[ЗАДАНИЕ A] Представьте в виде нумерованного списка фрагмент записей от строки, содержащей «Where should I», до строки, содержащей «Action: click(x=1591, y=638)», включительно. Пустые строки в список не включайте.

[ТЕКСТ ДЛЯ ЧТЕНИЯ]

==*==

Но, действительно, у войны сегодня не только лицо мужского насилия, но очень часто и мужского шовинизма (если мы говорим о «диванных войсках», — хотя нельзя забывать, что и женщин в них немало). Однако появляются и другие, важнейшие, нарративы об этой войне. Их уже создают и украинские, и русскоязычные журналист_ки и писатель_ницы. Я регулярно вижу статьи на украинском о том, как женщины воюют, женщины спасают, женщины борются. Я вижу на украинском и на русском статьи, стихи, эссе о том, как женщины волонтёрят, поддерживают друг друга и других. Вижу потрясающие нарративы на русском о том, как женщины протестуют. Наконец, есть женские нарративы о проживании войны, и они бесценны. Во многом благодаря им мир будет видеть вклад женщин в то, что происходит в эти месяцы.

«Украина не просто стала мне ближе, а придвинулась вплотную»

— Есть ли у вас ощущение, что сейчас украинская литература становится культурным явлением, важным для многих за рубежом, выходит на мировой уровень?

— Мир, который следит за литературой, прекрасно знал украинскую литературу и до войны. Всегда были громкие, яркие имена. Всегда была коммуникация между украинской и мировой литературой. Война, безусловно, обострила этот интерес, украинская литература сейчас становится заметнее, чем прежде, и это прекрасно и важно.

— При этом русскую культуру не то чтобы отменяют, но интерес к ней снижается?

— Сейчас всё, что связано с Россией, будут рассматривать придирчивее, чем прежде. Я как маркетолог понимаю: всё, на чем будет стоять маркировка «русский» или «русскоязычный», будет просто труднее предлагать зрителю и читателю. Но «труднее» не значит «невозможно».

— Бываете ли вы на малой родине? Изменилось ли ваше к ней отношение?

==*==

[ПРЕДСТАВЛЕННЫЕ ДАННЫЕ]
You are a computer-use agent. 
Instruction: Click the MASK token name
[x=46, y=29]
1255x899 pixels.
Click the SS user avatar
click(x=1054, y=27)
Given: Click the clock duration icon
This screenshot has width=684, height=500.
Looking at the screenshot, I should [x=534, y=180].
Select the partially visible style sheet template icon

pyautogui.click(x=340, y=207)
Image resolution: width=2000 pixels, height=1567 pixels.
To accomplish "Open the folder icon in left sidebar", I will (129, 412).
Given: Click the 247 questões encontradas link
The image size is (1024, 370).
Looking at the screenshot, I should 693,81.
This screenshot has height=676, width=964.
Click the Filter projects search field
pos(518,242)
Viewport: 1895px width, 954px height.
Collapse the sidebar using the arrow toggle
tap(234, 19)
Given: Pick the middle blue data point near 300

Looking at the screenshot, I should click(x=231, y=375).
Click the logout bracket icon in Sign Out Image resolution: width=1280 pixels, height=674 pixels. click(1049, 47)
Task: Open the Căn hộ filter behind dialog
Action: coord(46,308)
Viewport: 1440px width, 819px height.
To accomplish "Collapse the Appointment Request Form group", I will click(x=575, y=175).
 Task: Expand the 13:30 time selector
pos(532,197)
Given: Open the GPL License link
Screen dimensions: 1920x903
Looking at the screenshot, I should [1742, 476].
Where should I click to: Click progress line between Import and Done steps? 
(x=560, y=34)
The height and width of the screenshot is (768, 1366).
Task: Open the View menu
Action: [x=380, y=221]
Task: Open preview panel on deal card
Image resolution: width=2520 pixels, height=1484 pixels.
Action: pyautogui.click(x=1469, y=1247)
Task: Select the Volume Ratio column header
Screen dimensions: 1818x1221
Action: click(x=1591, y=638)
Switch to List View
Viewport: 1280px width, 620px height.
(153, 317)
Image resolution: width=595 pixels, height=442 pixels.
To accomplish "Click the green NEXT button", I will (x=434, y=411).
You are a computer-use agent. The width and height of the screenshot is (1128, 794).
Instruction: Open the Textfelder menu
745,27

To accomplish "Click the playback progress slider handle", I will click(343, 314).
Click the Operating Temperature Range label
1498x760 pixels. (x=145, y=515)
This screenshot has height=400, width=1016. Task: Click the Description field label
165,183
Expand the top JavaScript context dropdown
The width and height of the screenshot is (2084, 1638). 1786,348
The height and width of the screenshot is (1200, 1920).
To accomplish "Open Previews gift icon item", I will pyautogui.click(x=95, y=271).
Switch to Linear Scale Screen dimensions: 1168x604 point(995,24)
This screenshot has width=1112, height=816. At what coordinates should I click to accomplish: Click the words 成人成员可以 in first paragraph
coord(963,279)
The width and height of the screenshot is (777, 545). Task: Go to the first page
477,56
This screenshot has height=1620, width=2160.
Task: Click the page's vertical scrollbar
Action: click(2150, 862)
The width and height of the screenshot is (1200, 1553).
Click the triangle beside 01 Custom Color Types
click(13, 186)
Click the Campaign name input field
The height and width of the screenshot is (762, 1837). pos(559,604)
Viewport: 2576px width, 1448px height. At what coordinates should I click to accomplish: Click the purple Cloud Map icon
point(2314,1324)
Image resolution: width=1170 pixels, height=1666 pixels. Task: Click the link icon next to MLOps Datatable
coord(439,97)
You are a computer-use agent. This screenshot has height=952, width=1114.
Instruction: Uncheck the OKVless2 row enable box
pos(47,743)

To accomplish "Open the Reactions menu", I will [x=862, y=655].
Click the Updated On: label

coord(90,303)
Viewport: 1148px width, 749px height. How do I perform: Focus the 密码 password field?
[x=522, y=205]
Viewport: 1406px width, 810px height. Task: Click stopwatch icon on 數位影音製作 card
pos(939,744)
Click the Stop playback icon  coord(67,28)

==*==

[ЗАДАНИЕ B] Перепечатайте полностью и без изменений текст интервью о войне и литературе.

[РЕШЕНИЕ ЗАДАНИЯ A]
1. Where should I click to: Click progress line between Import and Done steps? 
2. (x=560, y=34)
3. The height and width of the screenshot is (768, 1366).
4. Task: Open the View menu
5. Action: [x=380, y=221]
6. Task: Open preview panel on deal card
7. Image resolution: width=2520 pixels, height=1484 pixels.
8. Action: pyautogui.click(x=1469, y=1247)
9. Task: Select the Volume Ratio column header
10. Screen dimensions: 1818x1221
11. Action: click(x=1591, y=638)

[РЕШЕНИЕ ЗАДАНИЯ B]
Но, действительно, у войны сегодня не только лицо мужского насилия, но очень часто и мужского шовинизма (если мы говорим о «диванных войсках», — хотя нельзя забывать, что и женщин в них немало). Однако появляются и другие, важнейшие, нарративы об этой войне. Их уже создают и украинские, и русскоязычные журналист_ки и писатель_ницы. Я регулярно вижу статьи на украинском о том, как женщины воюют, женщины спасают, женщины борются. Я вижу на украинском и на русском статьи, стихи, эссе о том, как женщины волонтёрят, поддерживают друг друга и других. Вижу потрясающие нарративы на русском о том, как женщины протестуют. Наконец, есть женские нарративы о проживании войны, и они бесценны. Во многом благодаря им мир будет видеть вклад женщин в то, что происходит в эти месяцы.

«Украина не просто стала мне ближе, а придвинулась вплотную»

— Есть ли у вас ощущение, что сейчас украинская литература становится культурным явлением, важным для многих за рубежом, выходит на мировой уровень?

— Мир, который следит за литературой, прекрасно знал украинскую литературу и до войны. Всегда были громкие, яркие имена. Всегда была коммуникация между украинской и мировой литературой. Война, безусловно, обострила этот интерес, украинская литература сейчас становится заметнее, чем прежде, и это прекрасно и важно.

— При этом русскую культуру не то чтобы отменяют, но интерес к ней снижается?

— Сейчас всё, что связано с Россией, будут рассматривать придирчивее, чем прежде. Я как маркетолог понимаю: всё, на чем будет стоять маркировка «русский» или «русскоязычный», будет просто труднее предлагать зрителю и читателю. Но «труднее» не значит «невозможно».

— Бываете ли вы на малой родине? Изменилось ли ваше к ней отношение?